Would you return the lines from the one that contains "Click the Quality Rating info icon" to the last line of the entries below, exactly and with nothing added?
+++++
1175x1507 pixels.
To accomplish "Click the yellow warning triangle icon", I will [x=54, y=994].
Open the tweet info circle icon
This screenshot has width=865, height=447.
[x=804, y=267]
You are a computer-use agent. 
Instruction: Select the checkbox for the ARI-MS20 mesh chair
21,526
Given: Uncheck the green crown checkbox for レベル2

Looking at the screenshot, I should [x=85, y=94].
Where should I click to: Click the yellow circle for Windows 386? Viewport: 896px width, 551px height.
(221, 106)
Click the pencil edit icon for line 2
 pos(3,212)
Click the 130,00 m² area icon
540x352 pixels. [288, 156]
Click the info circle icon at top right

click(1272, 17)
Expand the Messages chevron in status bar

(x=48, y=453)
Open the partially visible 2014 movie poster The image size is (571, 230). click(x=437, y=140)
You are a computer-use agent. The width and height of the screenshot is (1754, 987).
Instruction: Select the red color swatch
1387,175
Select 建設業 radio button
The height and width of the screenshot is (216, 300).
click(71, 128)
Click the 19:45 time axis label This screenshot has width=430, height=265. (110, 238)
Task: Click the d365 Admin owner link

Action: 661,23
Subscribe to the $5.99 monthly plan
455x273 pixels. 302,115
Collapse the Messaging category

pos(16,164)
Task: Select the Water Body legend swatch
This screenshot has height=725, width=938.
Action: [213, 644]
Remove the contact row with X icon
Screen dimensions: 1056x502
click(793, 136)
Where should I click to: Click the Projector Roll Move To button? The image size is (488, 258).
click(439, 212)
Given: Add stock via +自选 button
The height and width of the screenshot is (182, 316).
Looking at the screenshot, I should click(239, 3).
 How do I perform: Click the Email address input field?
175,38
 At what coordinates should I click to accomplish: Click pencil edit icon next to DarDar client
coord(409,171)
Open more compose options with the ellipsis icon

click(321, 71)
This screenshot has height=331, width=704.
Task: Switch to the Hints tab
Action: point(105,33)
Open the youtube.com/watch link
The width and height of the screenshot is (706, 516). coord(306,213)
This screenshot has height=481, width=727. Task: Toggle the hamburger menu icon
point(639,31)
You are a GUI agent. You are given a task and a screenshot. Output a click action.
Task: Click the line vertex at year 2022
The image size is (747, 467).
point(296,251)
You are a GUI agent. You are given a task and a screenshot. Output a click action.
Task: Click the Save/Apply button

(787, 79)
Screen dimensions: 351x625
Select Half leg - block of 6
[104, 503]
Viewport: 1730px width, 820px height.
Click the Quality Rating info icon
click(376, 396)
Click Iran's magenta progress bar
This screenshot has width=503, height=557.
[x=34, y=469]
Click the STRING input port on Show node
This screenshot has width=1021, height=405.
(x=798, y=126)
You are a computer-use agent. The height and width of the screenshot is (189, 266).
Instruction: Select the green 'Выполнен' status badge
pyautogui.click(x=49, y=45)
+++++
SOLUTION TO THIS TASK =
Click the Quality Rating info icon
click(376, 396)
Click Iran's magenta progress bar
This screenshot has width=503, height=557.
[x=34, y=469]
Click the STRING input port on Show node
This screenshot has width=1021, height=405.
(x=798, y=126)
You are a computer-use agent. The height and width of the screenshot is (189, 266).
Instruction: Select the green 'Выполнен' status badge
pyautogui.click(x=49, y=45)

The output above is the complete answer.